Identification of coumarins was performed using commercial standards of xanthotoxin (4) and imperatorin (7) (obtained from Sigma-Aldrich), oxypeucedanin (6) and prantschimgin (10) obtained in this work, and previously chemically characterized CH2Cl2 extract of Heracleum ternatum fruits [33] (1 and 5), or their structures were elucidated to the highest possible extent based on analysis of their UV and mass spectra (2, 3, 8 and 9). Quantification of compounds was done using imperatorin (7), oxypeucedanin (6) and prantschimgin (10) by the external standard method using peak areas obtained by DAD at 250 nm (7 and 6) or 350 nm (10). Based on similarity of their UV spectra, imperatorin (7) was used for quantification of furanocoumarins oxygenated at C(8), oxypeucedanin (6) for furanocoumarins oxygenated at C(5), and prantschimgin (10) for 2′,3′-dihydrofuranocoumarins. For the purpose of quantification of isoimperatorin (9; which co-eluted with prantschimgin, 10), the calibration curve of imperatorin (7) using peak area obtained by Single Ion Monitoring (SIM) of m/z 271.1 was used. Limits of detection (LODs) and quantification (LOQs) for the coumarins were determined using the standard deviations of the intercepts (SDb) and the slopes (a) as follows: LOD = 3.3 × SDb/a and LOQ = 10 × SDb/a. Regression equations, r2, LODs and LOQs are given in Table S1.

4.11. Investigation of Antibacterial and Antifungal Activities of Essential Oils and MFDEs

The following Gram-positive bacteria: Staphylococcus aureus (ATCC 11632), Bacillus cereus (food isolate) and Listeria monocytogenes (NCTC 7973), as well as Gram-negative bacteria Escherichia coli (ATCC 25922), Enterobacter cloacae (ATCC 35030) and Salmonella Typhimurium (ATCC 13311) were tested. Also, the following micromycetes were used: Aspergillus fumigatus (ATCC 9197), Aspergillus niger (ATCC 6275), Aspergillus versicolor (ATCC 11730), Penicillium funiculosum (ATCC 36839), Penicillium verrucosum var. cyclopium (food isolate), Trichoderma harzianum (TH-IS005-12) and Candida albicans (ATCC 10231). The microorganisms are deposited at Mycological laboratory, Department of Plant Physiology, Institute for Biological research “Sinisa Stanković”, National Institute of Republic of Serbia, University of Belgrade, Serbia. By using the microdilution method [72], minimal inhibitory concentrations (MICs) and minimal bactericidal/fungicidal concentrations (MBCs/MFCs) were calculated. The 96-well microtiter plates were incubated at 37 °C for 24 h with serially diluted essential oils/MFDEs in liquid broth. After incubation, the MICs and MFCs were identified. MIC was defined as the lowest concentrations at which no growth was seen under a microscope. After successive sub-cultivation of 10 µL of samples at 37 °C for 24 h, MBC/MFC values were observed as concentrations without discernible growth. As positive controls, artificial food preservatives E211 and E224, as well as standard antibiotic streptomycin (Sigma-Aldrich) and antimycotic ketoconazole (Sigma-Aldrich), were used.
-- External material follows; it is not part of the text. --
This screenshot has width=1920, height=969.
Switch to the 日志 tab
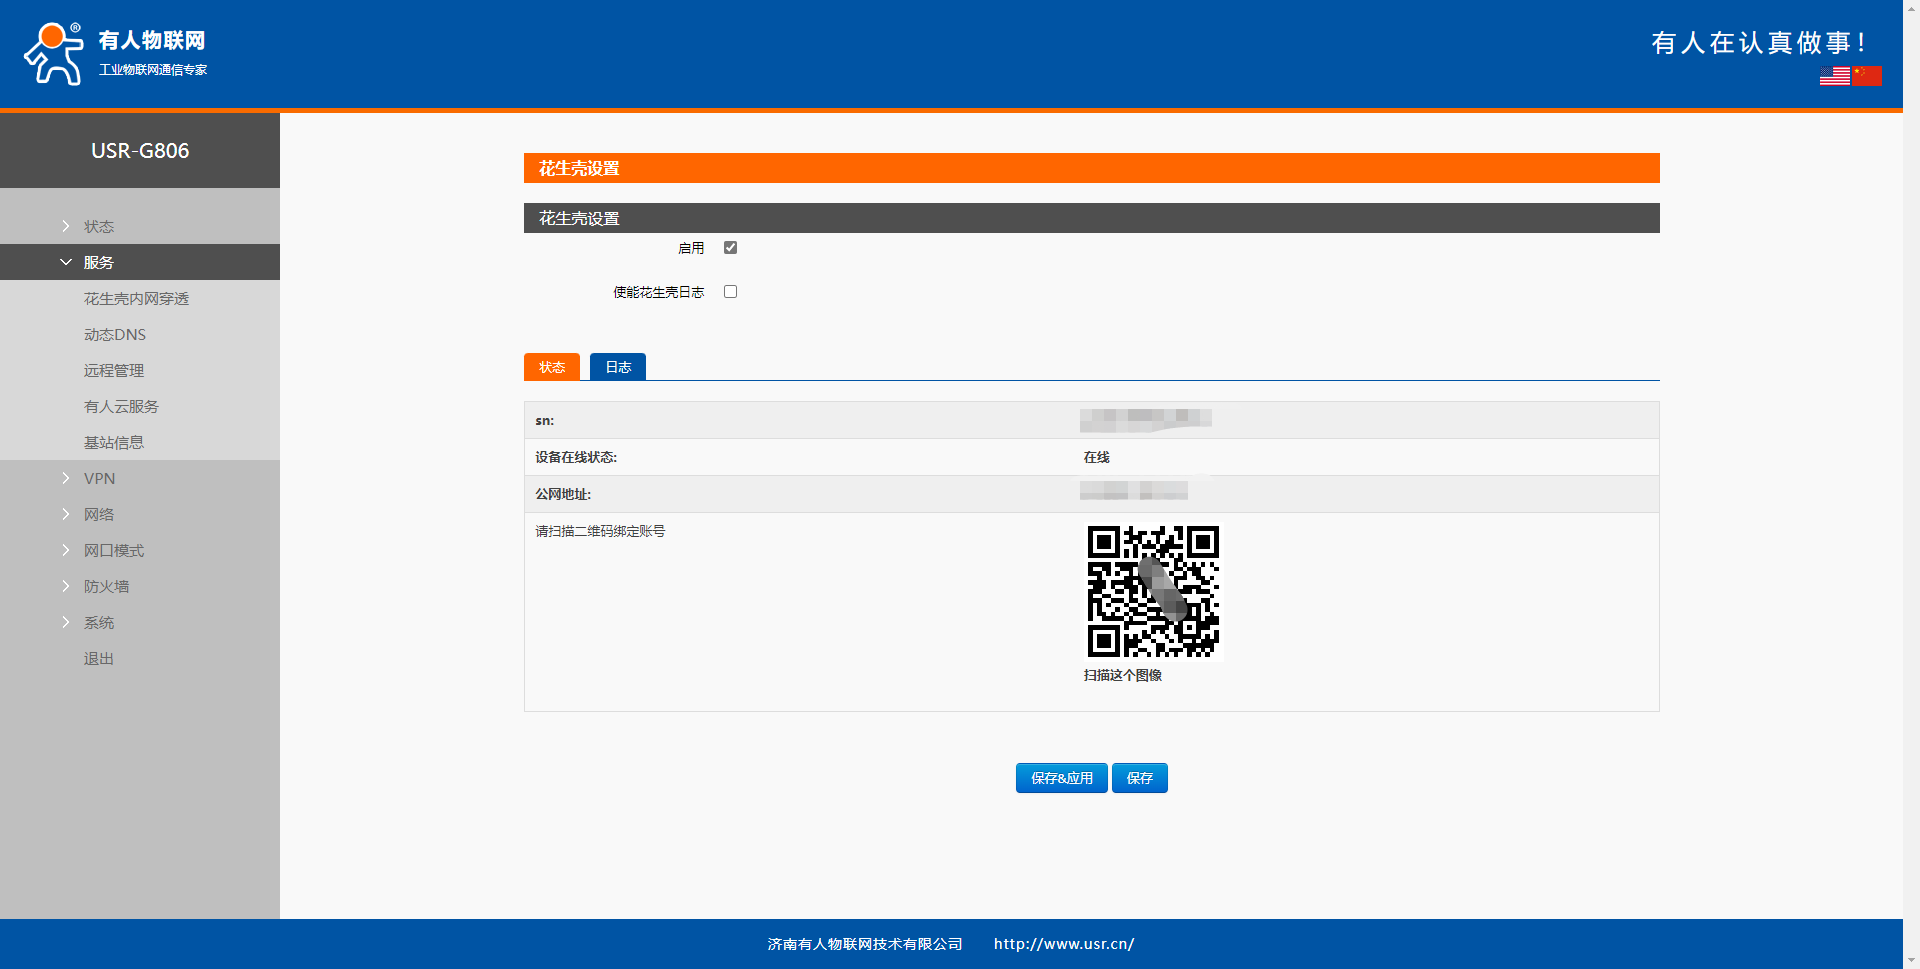coord(618,368)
4.12. Inhibition of Biofilm Formation of Essential Oils and MFDEs

Strains used for inhibition of biofilm formation assay were Staphylococcus aureus (ATCC 11632), Listeria monocytogenes (NCTC 7973), Escherichia coli (ATCC 25922) and Candida albicans (ATCC 10231).
The ability of essential oils/MFDEs to inhibit the formation of biofilm was examined as described previously [73]. Selected strains were cultured with MIC, ½MIC and ¼MIC concentrations of the essential oils/MFDEs in TSB/YPD medium at 37 °C for 24 h in 96-well microtiter plates with adhesive bottoms (Sarstedt, Germany). Following three sterile PBS (Phosphate Buffered Saline, pH 7.4) well washes, biofilms were fixed in methanol for 20 min. After that, the methanol was taken out and biofilms were dyed for 30 min with 0.1% crystal violet (Bio-Merieux, France). Ethanol (96%) (Zorka, Serbia) was applied to dissolve bonded crystal violet after the plate had been slowly cleaned (to remove excess dye) and dried on the air. Thermo Scientific’s Multiskan FC Microplate Photometer was used to measure the absorbance (620 nm). Percentage of inhibition of biofilm formation was calculated using absorbances of samples treated with essential oils/MFDEs (A620 sample) and untreated samples (A620 control), using the following equation:
Inhibition (%) = [(A620 control − A620 sample)/A620control)] × 100

4.13. Congo Red Binding Assay

According to a previously described approach [74], the effect of the tested MFDEs on the exopolysaccharide (EPS) synthesis by the C. albicans ATCC 10231 biofilm was assessed with some changes. Tested MFDEs were applied to preformed 24-h biofilms in microtiter plates for 24 h at 37 °C at its MIC, ½MIC and ¼MIC concentrations. The adherent cells were then rinsed with PBS after the planktonic cells were removed. Wells received congo red (1%, w/v) and were then left in the dark for 30 min. The excess dye was removed, and 200 μL DMSO was used to dissolve the bound congo red. A microtiter plate reader at 450 nm was used to measure the absorbance. Percentage of EPS inhibition was calculated using absorbances of samples treated with MFDEs (A450 sample) and untreated samples (A450 control), using the following equation:
Inhibition (%) = [(A450 control − A450 sample)/A450 control)] × 100

4.14. Ergosterol Binding Assay in C. albicans

Ergosterol binding assay was performed according to the method described by Leite et al. [64], with some modifications. Briefly, MFDEs microdilutions were prepared in a similar manner as for the testing of antimicrobial activity, with the exception that ergosterol (400 μg/mL) was added to the plate’s rows. After a 24-h incubation period at 37 °C, the MIC values of the samples without added ergosterol were contrasted with the MIC values of ergosterol-added samples. The increase of MIC value in ergosterol-added samples would indicate that the antimicrobial action is due to an interaction with ergosterol.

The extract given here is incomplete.